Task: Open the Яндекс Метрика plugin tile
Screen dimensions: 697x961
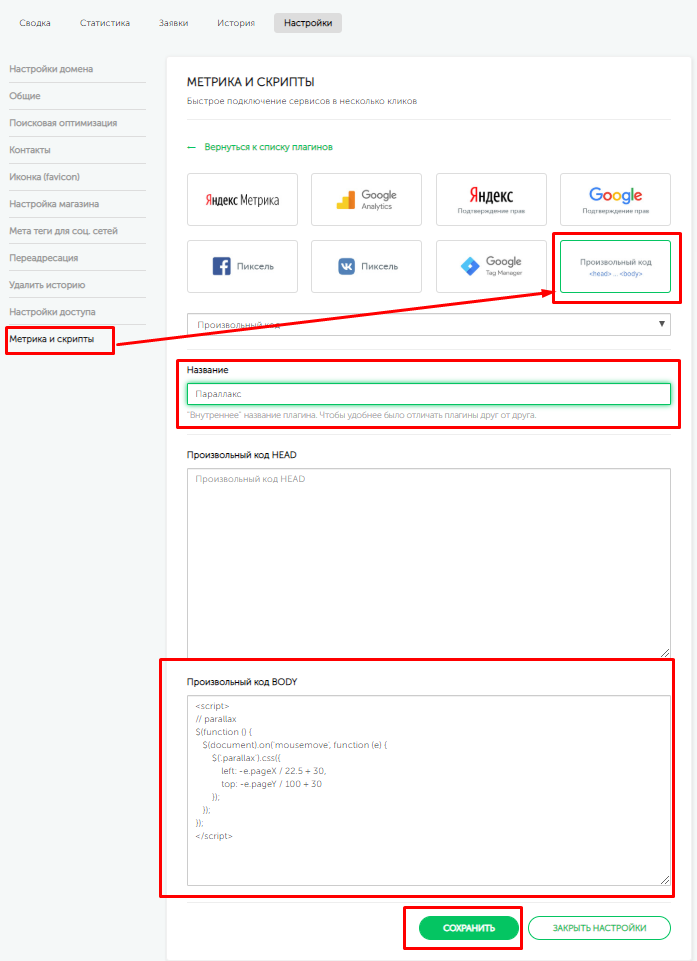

——

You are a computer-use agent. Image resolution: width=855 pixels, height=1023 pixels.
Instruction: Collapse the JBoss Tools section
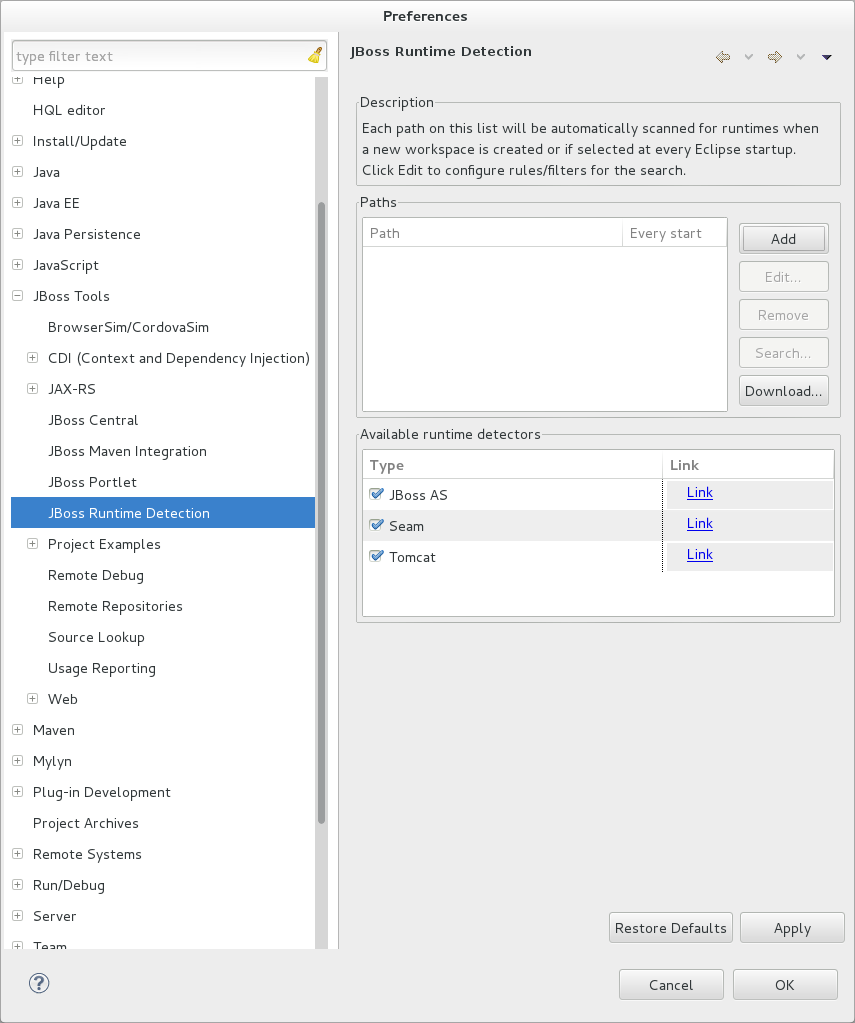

——

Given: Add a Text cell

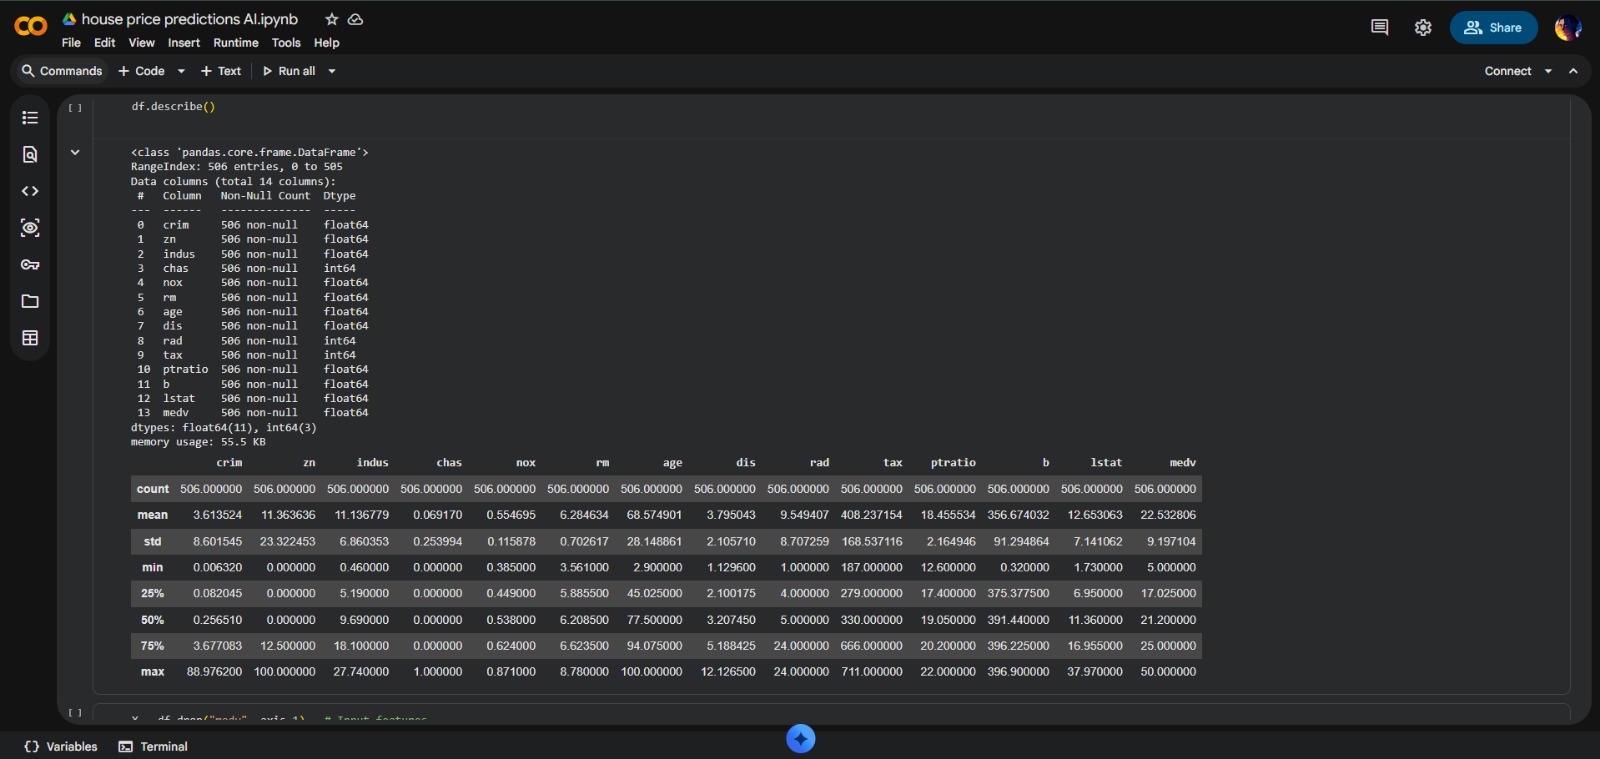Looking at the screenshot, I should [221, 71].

——

**Exercise directions**
Go through the listing above and write out exactly the lines starting with the one holding "Task: Open the Яндекс Метрика plugin tile" and running through the one holding "Screen dimensions: 697x961", ends included, and no others.

**Task result**
Task: Open the Яндекс Метрика plugin tile
Screen dimensions: 697x961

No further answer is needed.